> WHAT NEEDS TO BE DONE: Filter the data for lines with the word "Given" and copy those lines.

** Opening EXERCISE MATERIALS block **

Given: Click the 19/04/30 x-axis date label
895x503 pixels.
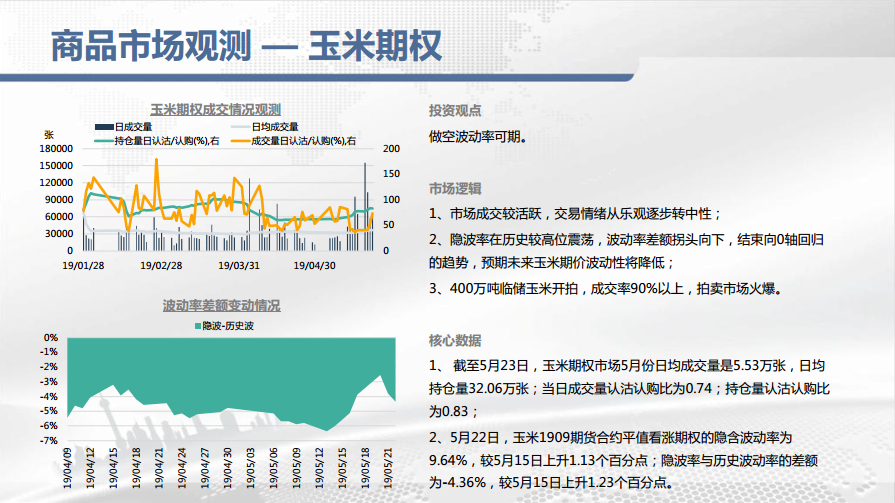Looking at the screenshot, I should point(316,266).
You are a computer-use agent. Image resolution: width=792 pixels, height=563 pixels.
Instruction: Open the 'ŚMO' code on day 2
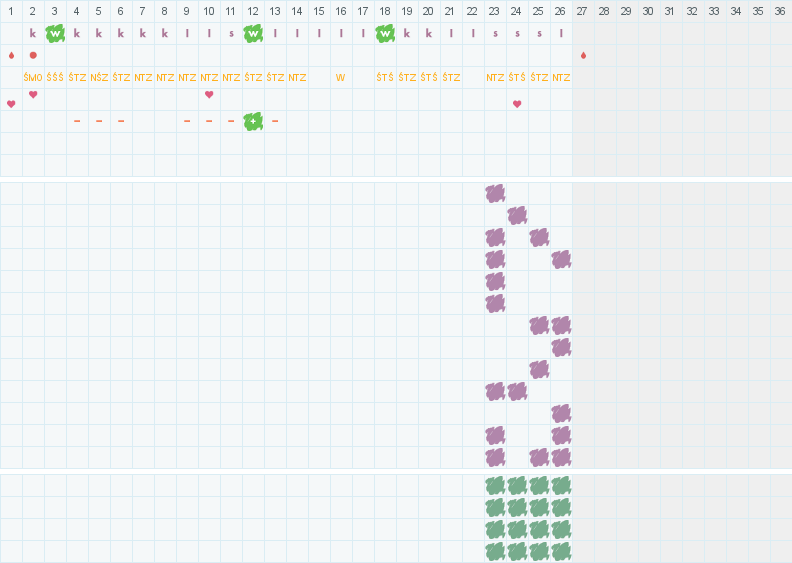point(33,77)
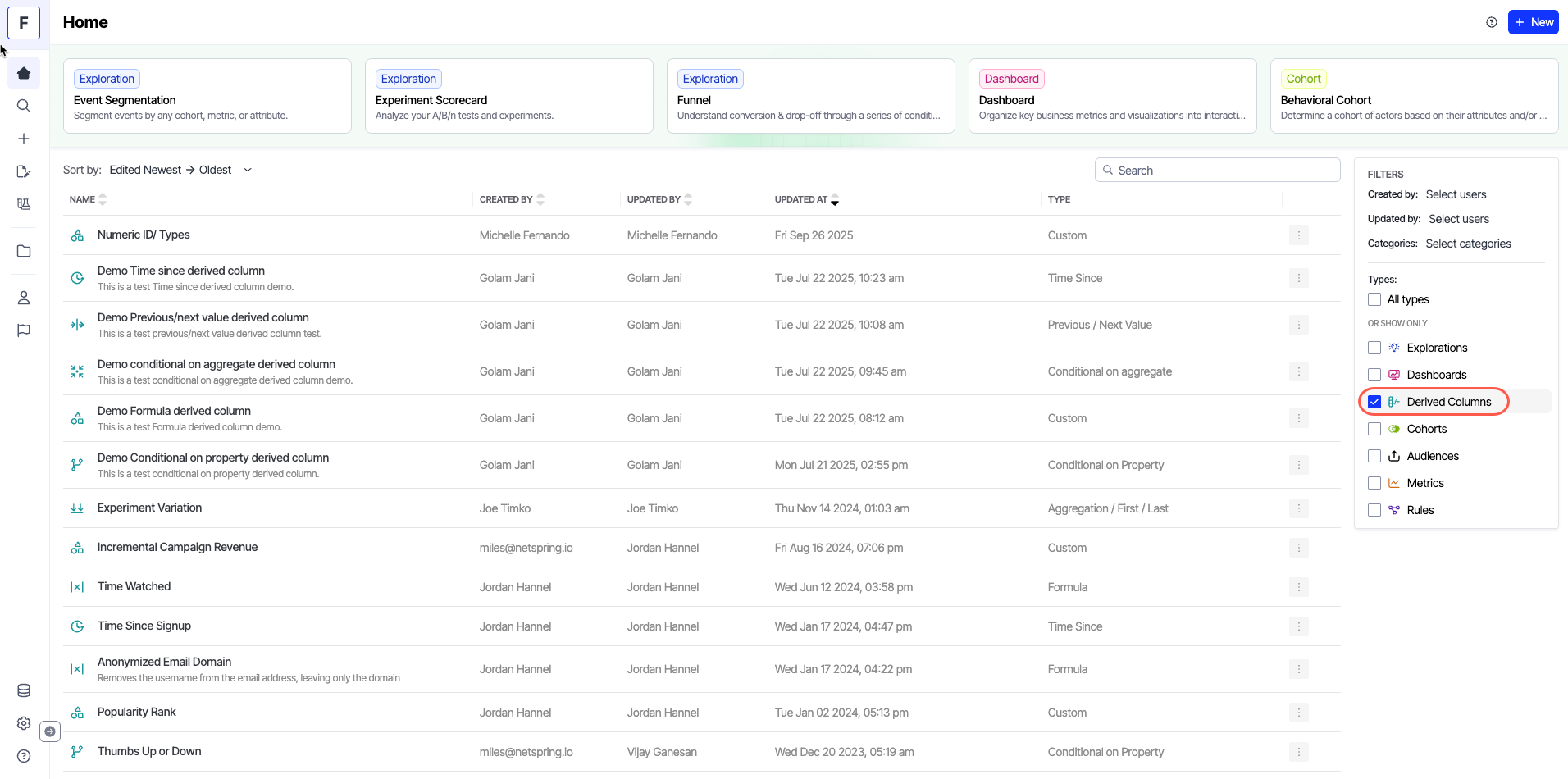Open the Select categories dropdown

click(x=1468, y=244)
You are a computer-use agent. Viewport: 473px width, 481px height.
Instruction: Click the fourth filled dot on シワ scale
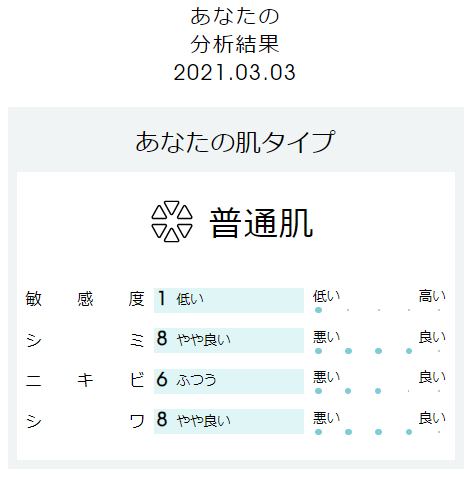pyautogui.click(x=409, y=432)
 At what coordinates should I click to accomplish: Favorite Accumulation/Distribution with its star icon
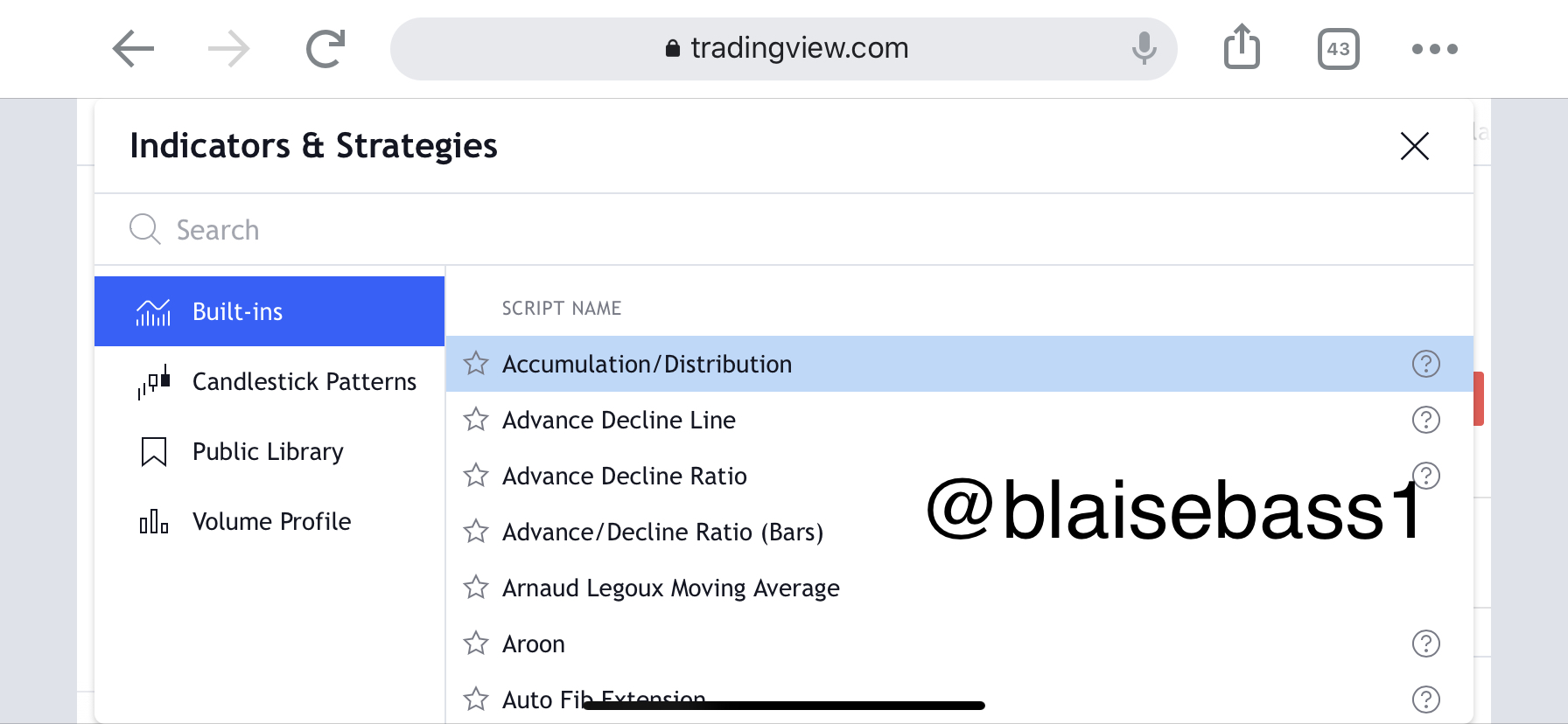(x=476, y=363)
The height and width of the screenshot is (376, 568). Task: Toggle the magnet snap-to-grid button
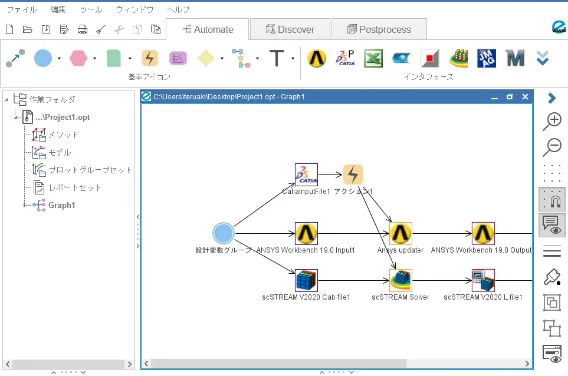552,200
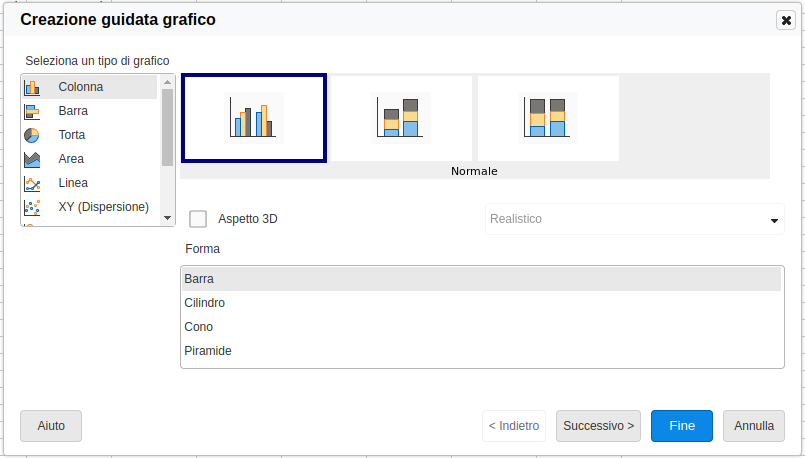Enable the Aspetto 3D checkbox
Image resolution: width=805 pixels, height=458 pixels.
(198, 219)
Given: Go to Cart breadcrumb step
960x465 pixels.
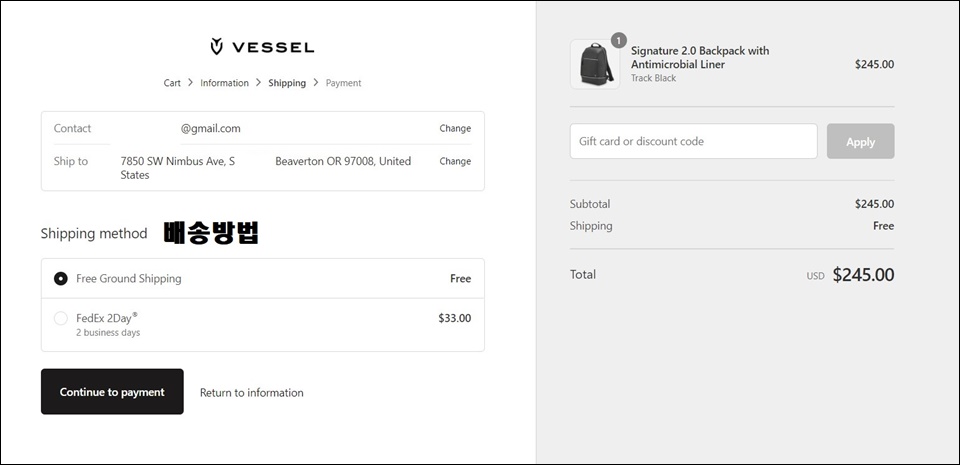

** Closing EXERCISE MATERIALS block **

> WORKED SOLUTION:
Given: Click the 19/04/30 x-axis date label
Given: Go to Cart breadcrumb step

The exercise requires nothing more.